The Henry Guest House was built in 1760, and continues to stand even today as a testament to the city's rich cultural and historic heritage. The house has come to be a veritable historic landmark and is listed on the National Register of Historic Places. Over the years, the house has served as a meeting place, art center and museum. After almost being demolished in 1924, the house was moved to its current location the next year. Remarkably, the structure has retained much of its original appearance. The house currently serves as a community meeting space and is maintained by the New Brunswick Free Public Library.
Punctuating the southern landscape of Roosevelt Park is a spectacular masterpiece called Light Dispelling Darkness. This work of art by ceramic artist, Waylande Gregory was created in 1937. Sculpted from terracotta, the fountain features intricately-carved figures and objects like horses, artists and local factory workers. It is the representation of the artist's definition of a world reigned by education and a scientific temper, and the defeat of social evils and natural calamities. Ponder at this spot for your own interpretation.
The Edison Memorial Tower and Museum offers an insight into the life and works of science genius, Thomas Alva Edison. As an ode to his remarkable contribution to the field, this tower museum is built on the very site of his original work laboratory. It houses a great collection of articles, books and photographs on his inventions, as well as family memorabilia. Learn about the mechanism of the phonograph, the electrical distribution and the carbon button transmitter, among over 400 of his patents. A gigantic symbolic representation of his iconic invention, the light bulb, makes its way to the top of the tower. In addition, this museum features on the National Register of Historic Places.
Located in The Staten Island Botanical Garden, this garden was designed by the Landscape Architecture Corporation of China and has a collection of beautiful pavilions, walkways and courtyards. Scholar gardens are a concept unique to the Ming and Qing dynasties around 200 years back. A scholar or administrator belonging to the royal court would design these enclosed gardens. In these gardens the scenery changes beautifully, leaving a wonderfully dramatic impact. Guided tours are conducted on weekends, please check the website for specific timings.
This theater first took refuge in the ruins of a paper mill in 1934. Its founders Antoinette Scudder and Frank Carrington staged the first production—The Kingdom of God in 1938. Over the years a lot of classics, modern plays and operettas have been experimented with at this playhouse. A non-profit professional theater, it is visited by more than 425,000 people a year. Anne Hathaway (a conservatory alumna) and other well-known talents—Liza Minelli and Patrick Swayze—have strutted their stuff at the Paper Mill. The legacy and tradition continues, so come be a part of it.

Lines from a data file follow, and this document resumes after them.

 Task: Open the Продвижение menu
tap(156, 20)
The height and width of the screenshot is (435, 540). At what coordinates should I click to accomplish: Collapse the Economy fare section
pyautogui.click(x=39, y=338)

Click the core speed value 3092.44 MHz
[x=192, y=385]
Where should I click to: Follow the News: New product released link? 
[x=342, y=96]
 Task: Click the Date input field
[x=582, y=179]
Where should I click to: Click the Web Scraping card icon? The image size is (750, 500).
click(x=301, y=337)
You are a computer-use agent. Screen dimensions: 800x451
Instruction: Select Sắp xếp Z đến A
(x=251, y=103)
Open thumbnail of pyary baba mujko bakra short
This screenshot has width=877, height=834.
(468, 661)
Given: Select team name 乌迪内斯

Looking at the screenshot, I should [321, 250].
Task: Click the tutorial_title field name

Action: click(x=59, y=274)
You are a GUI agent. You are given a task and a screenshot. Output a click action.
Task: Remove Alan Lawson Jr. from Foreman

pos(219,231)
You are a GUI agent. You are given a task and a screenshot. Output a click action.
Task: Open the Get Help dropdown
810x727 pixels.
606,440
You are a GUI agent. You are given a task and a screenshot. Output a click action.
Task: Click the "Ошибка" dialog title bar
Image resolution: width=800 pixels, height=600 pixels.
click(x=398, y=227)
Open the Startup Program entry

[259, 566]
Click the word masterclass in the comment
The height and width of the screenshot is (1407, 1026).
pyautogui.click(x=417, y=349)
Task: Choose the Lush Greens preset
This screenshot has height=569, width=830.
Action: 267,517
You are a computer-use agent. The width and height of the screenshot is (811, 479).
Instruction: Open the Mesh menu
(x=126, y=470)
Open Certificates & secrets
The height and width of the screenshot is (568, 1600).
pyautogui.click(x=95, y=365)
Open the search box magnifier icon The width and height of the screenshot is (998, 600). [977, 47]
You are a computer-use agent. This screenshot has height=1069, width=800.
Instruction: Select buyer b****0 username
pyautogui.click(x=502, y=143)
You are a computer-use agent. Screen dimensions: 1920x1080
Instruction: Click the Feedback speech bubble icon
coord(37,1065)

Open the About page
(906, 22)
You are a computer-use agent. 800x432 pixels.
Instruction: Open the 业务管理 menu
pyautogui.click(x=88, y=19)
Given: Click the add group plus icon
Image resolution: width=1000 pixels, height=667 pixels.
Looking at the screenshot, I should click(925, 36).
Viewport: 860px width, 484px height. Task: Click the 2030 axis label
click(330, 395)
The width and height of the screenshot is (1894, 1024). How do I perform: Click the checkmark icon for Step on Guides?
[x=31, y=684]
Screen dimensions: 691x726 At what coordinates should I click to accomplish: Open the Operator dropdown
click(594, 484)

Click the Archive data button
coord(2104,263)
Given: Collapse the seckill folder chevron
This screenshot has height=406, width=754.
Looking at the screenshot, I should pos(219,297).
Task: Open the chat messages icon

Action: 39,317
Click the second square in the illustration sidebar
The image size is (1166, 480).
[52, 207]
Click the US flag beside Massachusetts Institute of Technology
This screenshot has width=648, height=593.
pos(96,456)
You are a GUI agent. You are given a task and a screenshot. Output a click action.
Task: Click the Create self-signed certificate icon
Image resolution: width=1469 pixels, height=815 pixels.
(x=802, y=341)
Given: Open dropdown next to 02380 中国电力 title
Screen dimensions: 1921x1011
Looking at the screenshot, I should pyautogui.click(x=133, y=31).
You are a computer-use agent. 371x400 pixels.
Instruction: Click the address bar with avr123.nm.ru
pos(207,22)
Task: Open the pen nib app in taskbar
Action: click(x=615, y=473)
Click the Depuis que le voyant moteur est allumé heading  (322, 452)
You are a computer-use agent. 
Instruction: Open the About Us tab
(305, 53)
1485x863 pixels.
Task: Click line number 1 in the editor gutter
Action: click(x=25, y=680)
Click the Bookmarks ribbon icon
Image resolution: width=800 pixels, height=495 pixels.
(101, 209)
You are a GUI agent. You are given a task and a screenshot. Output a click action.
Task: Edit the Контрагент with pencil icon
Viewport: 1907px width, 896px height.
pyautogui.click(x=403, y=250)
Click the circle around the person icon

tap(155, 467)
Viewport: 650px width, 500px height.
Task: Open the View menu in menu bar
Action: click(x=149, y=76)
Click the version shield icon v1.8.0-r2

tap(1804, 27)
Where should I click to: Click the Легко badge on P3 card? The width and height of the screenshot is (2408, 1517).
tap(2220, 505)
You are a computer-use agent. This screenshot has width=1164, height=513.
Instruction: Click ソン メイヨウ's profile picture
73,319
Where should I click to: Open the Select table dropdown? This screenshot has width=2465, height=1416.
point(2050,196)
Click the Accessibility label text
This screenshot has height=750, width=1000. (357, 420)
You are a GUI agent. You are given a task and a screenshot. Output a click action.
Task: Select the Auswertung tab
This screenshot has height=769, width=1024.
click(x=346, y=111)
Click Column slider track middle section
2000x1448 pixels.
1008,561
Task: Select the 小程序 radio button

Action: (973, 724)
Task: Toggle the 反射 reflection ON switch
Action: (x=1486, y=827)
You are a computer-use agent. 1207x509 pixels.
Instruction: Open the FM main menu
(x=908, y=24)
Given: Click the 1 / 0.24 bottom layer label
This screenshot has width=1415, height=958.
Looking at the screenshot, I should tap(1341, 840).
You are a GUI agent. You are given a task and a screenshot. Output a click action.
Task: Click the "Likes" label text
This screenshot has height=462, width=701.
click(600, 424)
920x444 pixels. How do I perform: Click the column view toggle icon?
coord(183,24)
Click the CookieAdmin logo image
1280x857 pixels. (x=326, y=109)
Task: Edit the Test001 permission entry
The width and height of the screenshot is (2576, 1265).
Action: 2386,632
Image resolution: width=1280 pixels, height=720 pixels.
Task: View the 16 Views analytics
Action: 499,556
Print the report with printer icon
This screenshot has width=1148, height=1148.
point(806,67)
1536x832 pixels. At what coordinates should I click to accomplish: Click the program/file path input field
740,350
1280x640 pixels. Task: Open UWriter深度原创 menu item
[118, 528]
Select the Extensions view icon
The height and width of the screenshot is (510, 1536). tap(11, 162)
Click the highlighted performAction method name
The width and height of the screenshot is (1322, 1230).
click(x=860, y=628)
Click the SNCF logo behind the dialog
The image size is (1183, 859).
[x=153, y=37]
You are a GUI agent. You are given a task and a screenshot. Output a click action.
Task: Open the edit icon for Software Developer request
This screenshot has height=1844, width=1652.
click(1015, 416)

Deep Cut Gardens is located adjacent to Tatum Park. Sprawling over 54 acres (21 hectares), the verdant landscape is a haven for botanists and horticulturists. This property was originally purchased by Vito Genovese in 1935 and left to the creative efforts of Theodore Stout. Blending English and Italian styles, the design boasts a manicured parterre of over 50 varieties of roses that are represented by 180 bushes. The symmetric beds of native as well as cultivated plants, flowers and herbs encourages gardening enthusiasts. The rockery is a replication of Mount Vesuvius, which towers over Genovese's birthplace, Naples. Also on site are several greenhouses and a horticultural center.
The Presbyterian Church at Bound Brook located Bound Brook, New Jersey is a historic church constructed in 1896. Built by Teale and Oscar Schutte, the stone structure features Late 19th Century and Eclectic architecture influences. It was added to the National Register of Historic Places in 2007.
The Brook Arts Center, ( The Historic Brook Theater), built in 1927, is located in Bound Brook, conveniently located one block from the train station and minutes from Route 287, 22 and 28. Downtown Bound Brook offers a “small town flavor” with local restaurants,shops, and businesses within walking distance from the theater. The venue offers live performances, concerts, dance, and movies.